I suppose one benefit of a precise standard \$1\mathrm{M\Omega}\$ is it allows 10X probes and the like, which would only work if the scope had a precise input impedance that wasn't unreasonably large (like that of a FET input stage). However, even if the scope had a really high input impedance (e.g., teraohms), it seems to me that you could still have 10X probes just by having a 10:1 voltage divider inside the probe itself, with the scope measuring across a \$1\mathrm{M\Omega}\$ resistor inside the probe. If it had an input impedance on the order of teraohms, this would seem to be feasible.

Am I misunderstanding the input circuitry of a scope? Is it more complicated than I'm making it out to be?

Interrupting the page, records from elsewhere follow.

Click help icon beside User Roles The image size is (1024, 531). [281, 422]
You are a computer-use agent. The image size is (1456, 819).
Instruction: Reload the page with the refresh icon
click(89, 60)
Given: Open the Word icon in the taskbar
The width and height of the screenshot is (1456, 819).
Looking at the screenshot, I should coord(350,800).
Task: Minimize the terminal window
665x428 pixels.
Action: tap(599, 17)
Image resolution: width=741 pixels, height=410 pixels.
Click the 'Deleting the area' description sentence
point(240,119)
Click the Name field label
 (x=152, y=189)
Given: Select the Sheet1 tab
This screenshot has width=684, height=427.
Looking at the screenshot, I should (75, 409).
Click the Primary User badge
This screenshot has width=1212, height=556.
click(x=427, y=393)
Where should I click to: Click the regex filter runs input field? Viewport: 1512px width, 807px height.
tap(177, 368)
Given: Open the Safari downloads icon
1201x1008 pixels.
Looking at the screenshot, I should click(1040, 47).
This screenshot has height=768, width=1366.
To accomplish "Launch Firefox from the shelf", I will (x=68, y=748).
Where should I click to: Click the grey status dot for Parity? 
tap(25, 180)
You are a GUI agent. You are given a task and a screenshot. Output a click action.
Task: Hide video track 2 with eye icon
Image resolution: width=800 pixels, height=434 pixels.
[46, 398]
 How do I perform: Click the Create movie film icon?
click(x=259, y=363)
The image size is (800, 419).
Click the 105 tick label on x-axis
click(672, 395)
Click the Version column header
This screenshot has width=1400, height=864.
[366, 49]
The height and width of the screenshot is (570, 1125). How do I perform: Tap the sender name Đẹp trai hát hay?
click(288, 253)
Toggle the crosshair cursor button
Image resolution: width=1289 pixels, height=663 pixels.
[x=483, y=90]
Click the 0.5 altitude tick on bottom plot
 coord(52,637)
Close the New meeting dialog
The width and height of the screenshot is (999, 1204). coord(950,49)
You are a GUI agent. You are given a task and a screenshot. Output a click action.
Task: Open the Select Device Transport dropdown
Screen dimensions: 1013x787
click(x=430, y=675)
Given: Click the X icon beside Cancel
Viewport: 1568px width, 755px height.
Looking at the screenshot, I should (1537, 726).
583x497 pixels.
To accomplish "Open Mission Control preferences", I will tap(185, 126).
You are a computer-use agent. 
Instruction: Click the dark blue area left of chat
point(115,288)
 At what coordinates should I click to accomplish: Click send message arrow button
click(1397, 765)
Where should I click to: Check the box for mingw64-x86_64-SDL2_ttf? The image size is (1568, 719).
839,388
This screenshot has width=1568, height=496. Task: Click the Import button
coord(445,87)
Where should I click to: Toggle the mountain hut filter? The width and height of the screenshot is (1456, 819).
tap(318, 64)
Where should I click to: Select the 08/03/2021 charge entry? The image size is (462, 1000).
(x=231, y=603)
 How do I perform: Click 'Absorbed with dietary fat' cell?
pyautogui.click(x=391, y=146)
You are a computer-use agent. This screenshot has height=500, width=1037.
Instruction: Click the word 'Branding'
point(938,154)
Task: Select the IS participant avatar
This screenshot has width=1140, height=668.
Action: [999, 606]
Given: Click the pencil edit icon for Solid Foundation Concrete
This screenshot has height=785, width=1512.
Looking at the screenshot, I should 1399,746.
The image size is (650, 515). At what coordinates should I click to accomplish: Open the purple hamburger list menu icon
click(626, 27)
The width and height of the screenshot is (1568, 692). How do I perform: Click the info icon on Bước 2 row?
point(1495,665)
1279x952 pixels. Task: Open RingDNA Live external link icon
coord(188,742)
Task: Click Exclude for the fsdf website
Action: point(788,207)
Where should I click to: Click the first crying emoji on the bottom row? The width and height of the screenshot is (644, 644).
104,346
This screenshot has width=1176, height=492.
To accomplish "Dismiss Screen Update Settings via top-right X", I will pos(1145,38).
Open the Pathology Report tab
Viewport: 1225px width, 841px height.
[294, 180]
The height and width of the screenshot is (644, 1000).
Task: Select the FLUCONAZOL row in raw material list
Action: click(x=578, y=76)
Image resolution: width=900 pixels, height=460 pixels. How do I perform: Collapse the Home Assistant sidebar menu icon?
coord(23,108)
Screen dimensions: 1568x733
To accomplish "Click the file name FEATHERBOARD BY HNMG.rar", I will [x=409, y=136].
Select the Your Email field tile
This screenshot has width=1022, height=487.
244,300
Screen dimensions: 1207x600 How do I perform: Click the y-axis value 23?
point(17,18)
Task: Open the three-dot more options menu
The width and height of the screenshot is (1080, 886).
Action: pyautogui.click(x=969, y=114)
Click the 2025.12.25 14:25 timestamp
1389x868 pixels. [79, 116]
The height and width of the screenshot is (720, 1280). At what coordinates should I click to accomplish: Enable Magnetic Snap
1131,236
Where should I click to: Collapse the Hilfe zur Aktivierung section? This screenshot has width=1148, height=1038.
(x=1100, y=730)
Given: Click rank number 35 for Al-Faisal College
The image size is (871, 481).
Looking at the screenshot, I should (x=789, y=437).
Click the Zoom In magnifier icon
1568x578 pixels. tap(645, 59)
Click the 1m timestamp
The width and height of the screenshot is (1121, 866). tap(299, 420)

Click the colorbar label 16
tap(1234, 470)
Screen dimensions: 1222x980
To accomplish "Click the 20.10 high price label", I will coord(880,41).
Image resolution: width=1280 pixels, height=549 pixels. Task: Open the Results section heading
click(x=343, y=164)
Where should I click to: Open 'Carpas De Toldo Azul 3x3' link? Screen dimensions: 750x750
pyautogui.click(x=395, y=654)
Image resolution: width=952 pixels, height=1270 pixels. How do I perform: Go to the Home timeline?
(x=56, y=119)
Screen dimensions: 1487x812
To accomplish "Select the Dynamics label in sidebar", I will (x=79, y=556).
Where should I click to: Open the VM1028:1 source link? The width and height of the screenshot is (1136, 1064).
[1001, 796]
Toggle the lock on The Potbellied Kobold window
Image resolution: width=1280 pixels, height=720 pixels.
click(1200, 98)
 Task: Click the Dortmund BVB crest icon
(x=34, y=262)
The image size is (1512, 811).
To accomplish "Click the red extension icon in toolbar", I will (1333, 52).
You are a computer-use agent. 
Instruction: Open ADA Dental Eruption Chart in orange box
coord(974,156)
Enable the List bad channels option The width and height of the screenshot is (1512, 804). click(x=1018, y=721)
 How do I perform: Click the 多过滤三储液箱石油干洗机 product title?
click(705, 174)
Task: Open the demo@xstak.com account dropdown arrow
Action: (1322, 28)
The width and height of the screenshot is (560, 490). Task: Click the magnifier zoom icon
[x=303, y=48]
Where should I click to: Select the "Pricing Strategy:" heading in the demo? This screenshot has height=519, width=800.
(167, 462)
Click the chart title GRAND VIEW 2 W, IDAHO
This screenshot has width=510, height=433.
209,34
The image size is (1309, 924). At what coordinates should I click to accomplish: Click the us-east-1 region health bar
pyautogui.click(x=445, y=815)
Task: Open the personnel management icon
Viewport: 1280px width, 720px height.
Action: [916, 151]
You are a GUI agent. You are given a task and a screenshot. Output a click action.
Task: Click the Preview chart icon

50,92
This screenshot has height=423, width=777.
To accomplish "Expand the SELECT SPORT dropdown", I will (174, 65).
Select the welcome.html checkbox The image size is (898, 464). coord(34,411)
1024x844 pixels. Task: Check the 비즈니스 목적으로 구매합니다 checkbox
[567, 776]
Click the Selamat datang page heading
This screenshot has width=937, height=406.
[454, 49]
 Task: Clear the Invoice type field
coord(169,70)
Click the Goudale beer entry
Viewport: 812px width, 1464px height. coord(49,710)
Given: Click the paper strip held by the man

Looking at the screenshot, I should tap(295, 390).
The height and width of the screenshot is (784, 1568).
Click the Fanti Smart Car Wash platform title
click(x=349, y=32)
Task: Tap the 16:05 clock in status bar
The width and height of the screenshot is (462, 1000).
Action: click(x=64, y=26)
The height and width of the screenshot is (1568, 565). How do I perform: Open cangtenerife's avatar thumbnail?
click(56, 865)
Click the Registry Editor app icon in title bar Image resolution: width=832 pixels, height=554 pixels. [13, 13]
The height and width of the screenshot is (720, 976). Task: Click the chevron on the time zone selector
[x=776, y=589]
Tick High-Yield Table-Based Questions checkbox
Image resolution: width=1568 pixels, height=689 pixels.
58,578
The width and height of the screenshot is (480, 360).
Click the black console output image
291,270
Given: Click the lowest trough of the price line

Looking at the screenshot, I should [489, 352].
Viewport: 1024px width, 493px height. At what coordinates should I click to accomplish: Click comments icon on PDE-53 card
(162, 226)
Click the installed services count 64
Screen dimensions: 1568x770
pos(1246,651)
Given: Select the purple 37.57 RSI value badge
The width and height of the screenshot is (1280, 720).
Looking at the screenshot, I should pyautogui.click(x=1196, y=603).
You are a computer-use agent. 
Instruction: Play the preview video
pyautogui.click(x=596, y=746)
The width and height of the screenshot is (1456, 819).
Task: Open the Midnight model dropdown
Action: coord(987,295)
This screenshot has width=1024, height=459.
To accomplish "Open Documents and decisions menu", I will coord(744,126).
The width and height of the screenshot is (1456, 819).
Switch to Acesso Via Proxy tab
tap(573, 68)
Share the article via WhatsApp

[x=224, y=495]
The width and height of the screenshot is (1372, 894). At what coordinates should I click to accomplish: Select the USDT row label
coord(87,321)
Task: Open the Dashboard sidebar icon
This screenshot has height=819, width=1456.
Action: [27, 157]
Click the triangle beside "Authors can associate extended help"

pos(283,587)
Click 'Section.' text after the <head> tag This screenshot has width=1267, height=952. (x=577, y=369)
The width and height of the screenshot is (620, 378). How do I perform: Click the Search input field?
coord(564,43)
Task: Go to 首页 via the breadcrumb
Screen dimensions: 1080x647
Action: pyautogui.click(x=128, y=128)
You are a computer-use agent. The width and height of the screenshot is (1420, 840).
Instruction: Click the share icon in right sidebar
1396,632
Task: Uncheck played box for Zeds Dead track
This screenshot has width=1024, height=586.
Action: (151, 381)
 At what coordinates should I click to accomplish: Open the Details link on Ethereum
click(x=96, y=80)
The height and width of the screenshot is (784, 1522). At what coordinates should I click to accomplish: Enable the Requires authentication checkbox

What are your thoughts on this?

The reason I thought of this is that I've recently been trying to measure the common-mode input impedance of an emitter-coupled differential pair, which is much larger than the scope input impedance, so it made me wonder why the input impedance can't be larger.

Best Answer

I would say a combination of a few factors.

  1. The input stages of an osciloscope are a difficult compromise. They need to be have a wide range of gains/attenutations, they need to be tolerant of user errors, and they need to pass high bandwidths. Adding a requirement for a very high DC resistance would just further complicate matters. In particular attenuators needed to handle the higher end of the scopes input level range would get much more complex/sensitive if they needed to have a very high DC resistance.
  2. It's a de-facto standard, changing to something else would lead to incompatibilities with existing probes etc.
  3. There wouldn't be much benefit anyway.

To further explain point 3, at moderate frequencies (from a few kilohertz upwards) the 1 megohm DC resistance of the scope input is not the dominant factor in the overall input impedance. The dominant factor is the capacitance, with the cable making probably the largest contribution.

(in fact at UHF/microwave frequencies it's common to reduce the scope input impedance to 50 ohm, so the inductance in the cable can balance out the capacitance and the cable becomes a properly matched transmission line)

What this means is if high input impedances are desirable then it's much better to deal with that at the point of probing than at the scope. The typical compromise of cost/flexibility/input impedance for general use is an x10 passive probe.

If you need a really high DC resistance then the solution is to add a FET based amplifier in front of the scope, preferably as close to the point of measurement as possible.